WHAT YOU ARE ASKED TO DO → Reproduce the following items verbatim, preserving their original line breaks and spacing.

··········

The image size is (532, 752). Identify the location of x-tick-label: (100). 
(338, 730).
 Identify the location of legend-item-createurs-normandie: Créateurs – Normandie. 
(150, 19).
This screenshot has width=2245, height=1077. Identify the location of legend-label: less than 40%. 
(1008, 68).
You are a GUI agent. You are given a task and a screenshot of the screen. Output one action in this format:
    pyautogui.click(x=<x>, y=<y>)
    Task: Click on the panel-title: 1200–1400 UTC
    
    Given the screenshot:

··········

TASK OUTPUT →
The image size is (532, 752). Identify the location of x-tick-label: (100). 
(338, 730).
 Identify the location of legend-item-createurs-normandie: Créateurs – Normandie. 
(150, 19).
This screenshot has width=2245, height=1077. Identify the location of legend-label: less than 40%. 
(1008, 68).
You are a GUI agent. You are given a task and a screenshot of the screen. Output one action in this format:
    pyautogui.click(x=<x>, y=<y>)
    Task: Click on the panel-title: 1200–1400 UTC
    
    Given the screenshot:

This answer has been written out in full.